Requests>
A) In the Chris Farley remembrance, what does Nick Burrows point to that would let someone who met the family see where Chris got his gifts?
B) Write the next part of the Chris Farley remembrance, picking up after its last sentence.

Chris Farley came into this world on Feb. 15, 1964, weighing 12 pounds, 11 ounces. By age 33, he was gone, 296 pounds and dead of a drug overdose on Dec. 18, 1997.
In between, he played some of comedy’s funniest, most eager and energetic characters. On “Saturday Night Live,” he was Matt Foley, the huffing, pants-adjusting motivational speaker who lived in a van down by the river. On his “talk show,” his sole interviewing technique consisted of awkwardly asking guests to “remember when” they did whatever it was they were famous for. And, of course, he co-starred in “Tommy Boy” and “Black Sheep” with his good friend David Spade.
In all, his time in the public eye lasted just six years. On the 10th anniversary of his death, friends, family and colleagues tell The Post what he was like when the lights weren’t on – and how brilliant he was when they were.
Nick Burrows, director of guidance, Edgewood HS of the Sacred Heart, Madison, Wis.: His family is very humble, loving, caring. They own Scotch Oil Co. here in Madison. If you ever met his family, you’d see where Chris got the gifts he did – particularly from his mother. She’s a stitch.
Kevin Farley, brother: Chris was always a really great athlete, but where he really shined was the camp play. He was always the lead and always had the big singing number. He sang Elvis’ “Teddy Bear.” All the parents would come up for the play and they’d be buzzing about how well he did that.

Dataset excerpts>
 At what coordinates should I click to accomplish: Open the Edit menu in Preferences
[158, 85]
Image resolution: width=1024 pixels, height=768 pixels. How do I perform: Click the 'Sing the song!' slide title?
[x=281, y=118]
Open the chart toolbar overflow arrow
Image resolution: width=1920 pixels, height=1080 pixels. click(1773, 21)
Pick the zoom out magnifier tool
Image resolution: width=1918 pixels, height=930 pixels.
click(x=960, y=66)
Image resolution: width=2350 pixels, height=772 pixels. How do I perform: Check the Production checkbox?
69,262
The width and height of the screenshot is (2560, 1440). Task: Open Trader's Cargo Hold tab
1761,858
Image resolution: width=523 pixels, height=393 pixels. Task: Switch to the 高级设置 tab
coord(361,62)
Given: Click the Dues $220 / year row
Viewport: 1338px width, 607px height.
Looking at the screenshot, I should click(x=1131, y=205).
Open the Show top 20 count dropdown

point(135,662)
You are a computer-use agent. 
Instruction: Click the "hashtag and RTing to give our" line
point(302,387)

The responses>
A) He describes the family as very humble, loving and caring, and says the gifts came particularly from Chris's mother, whom he calls "a stitch."

B)
Burrows: He was known around school as the funny guy, but ironically, he wasn’t in any theater or drama here.
Kevin Farley: Growing up, sports were a big thing for us. You didn’t really think of theater. Chris always wanted to be an NFL player. He played football and hockey and he wrestled. We were four boys and my mom had us in sports, partly to get us out of the house, because we’d have destroyed it.
Chris Farley to David Letterman: I got in a lot of trouble at school. One time the nuns were all around me and my mom was in the middle, and they said, “Mrs. Farley, the other students are laughing at Christopher, not with him.”
Burrows: The dean of discipline would call me up and say, “Hey, you need to meet with me about Farley.” So we’d have a meeting with him, me, Chris and Mrs. Farley. She would walk in and go, “What’d my boy do now?” She’d start laughing. The dean of discipline would start the meeting real serious, and by the end of the meeting he’d be cracking up laughing. That’s part of the gift Chris had.
I remember on the senior retreat, we were out in the woods for two days. There was an activity called the Hot Seat, about sharing what you’re good at and what you need to work on. So he says, “I sometimes have this weird feeling that I’m a frog.” Everyone’s laughing. He says, “All of sudden out of the clear blue, I start moving my shoulders and words like ‘ribbit’ start to come out.” Then he’s on his chair and ends up on the table jumping around the room going “ribbit!” like a frog. We were all on the floor just roaring. The priest is looking at me sternly like, “You let this thing get out of control.”
Kevin Farley: After he graduated high school, he got involved with the theater program [at Marquette University] and started to take seriously the comedians he liked. He liked [John] Belushi and Bill Murray and the “Saturday Night Live” crowd.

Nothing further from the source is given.